First, you are stupid. Now, it does not matter if you were the smartest person on the face of the Earth prior to the teen years. Now? Well, now you are probably the stupidest person ever. Whereas you once had the answers to everything, you currently know nothing. And when I say nothing, I mean you have the intelligence of a rock where your teen is concerned. Other parents? Well, they probably think you are still smart, so you can rest comfortably in that. The good news? As your teen grows up– and it make take until he or she has kids of his or her own– you will once again be brilliant. You just have to ride out your stupidity for now. It’s okay. We are all Stupid Parents of Know-It-All Teens. Welcome to our club. We would have meetings, but we are not quite smart enough to plan any.
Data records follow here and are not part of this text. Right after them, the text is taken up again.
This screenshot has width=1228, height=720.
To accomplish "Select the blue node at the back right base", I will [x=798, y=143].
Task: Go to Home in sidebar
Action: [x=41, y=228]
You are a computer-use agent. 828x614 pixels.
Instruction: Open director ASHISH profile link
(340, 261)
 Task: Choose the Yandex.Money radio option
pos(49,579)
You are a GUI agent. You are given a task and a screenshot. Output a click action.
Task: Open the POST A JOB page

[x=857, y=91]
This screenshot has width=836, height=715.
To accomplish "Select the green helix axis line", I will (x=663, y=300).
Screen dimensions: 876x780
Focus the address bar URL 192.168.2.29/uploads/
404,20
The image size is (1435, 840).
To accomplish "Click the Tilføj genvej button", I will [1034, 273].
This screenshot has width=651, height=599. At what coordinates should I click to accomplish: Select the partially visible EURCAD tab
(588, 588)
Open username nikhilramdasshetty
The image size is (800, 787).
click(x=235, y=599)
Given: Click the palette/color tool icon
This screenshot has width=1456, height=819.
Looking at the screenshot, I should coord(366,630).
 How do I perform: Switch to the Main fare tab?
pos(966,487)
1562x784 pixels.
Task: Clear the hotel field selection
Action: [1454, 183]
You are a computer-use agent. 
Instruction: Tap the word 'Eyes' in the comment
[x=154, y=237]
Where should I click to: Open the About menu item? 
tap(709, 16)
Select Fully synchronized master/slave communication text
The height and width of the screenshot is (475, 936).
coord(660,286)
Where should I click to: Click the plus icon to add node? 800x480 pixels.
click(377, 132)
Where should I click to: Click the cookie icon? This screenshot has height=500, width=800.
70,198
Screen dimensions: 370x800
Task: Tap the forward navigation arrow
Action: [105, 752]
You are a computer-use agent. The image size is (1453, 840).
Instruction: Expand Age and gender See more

Secondly, you are not cool. Not even a little bit. Don’t even bother trying. It is like nailing Jello to a tree. Pointless and impossible. You may have been the super star of the world once upon a time, but now you are a dork. This is especially true if The Teen is around his friends. Even if his friends think you are a “cool parent”, trust me when I say your teen still thinks you are the most uncool person to walk upright. Personally, this just adds to the enjoyment. The moment my sons put on their “My Mom is so uncool” hat, I immediately become just what they fear. God bless the updated Freaky Friday movie for the embarrassing line of “Make good choices!” shouted out of a car window to a teenager. If you think I have not popped that one out when I get attitude, you either don’t know me or don’t see the humor in finding creative ways to keep your kids from acting too cool to have a parent.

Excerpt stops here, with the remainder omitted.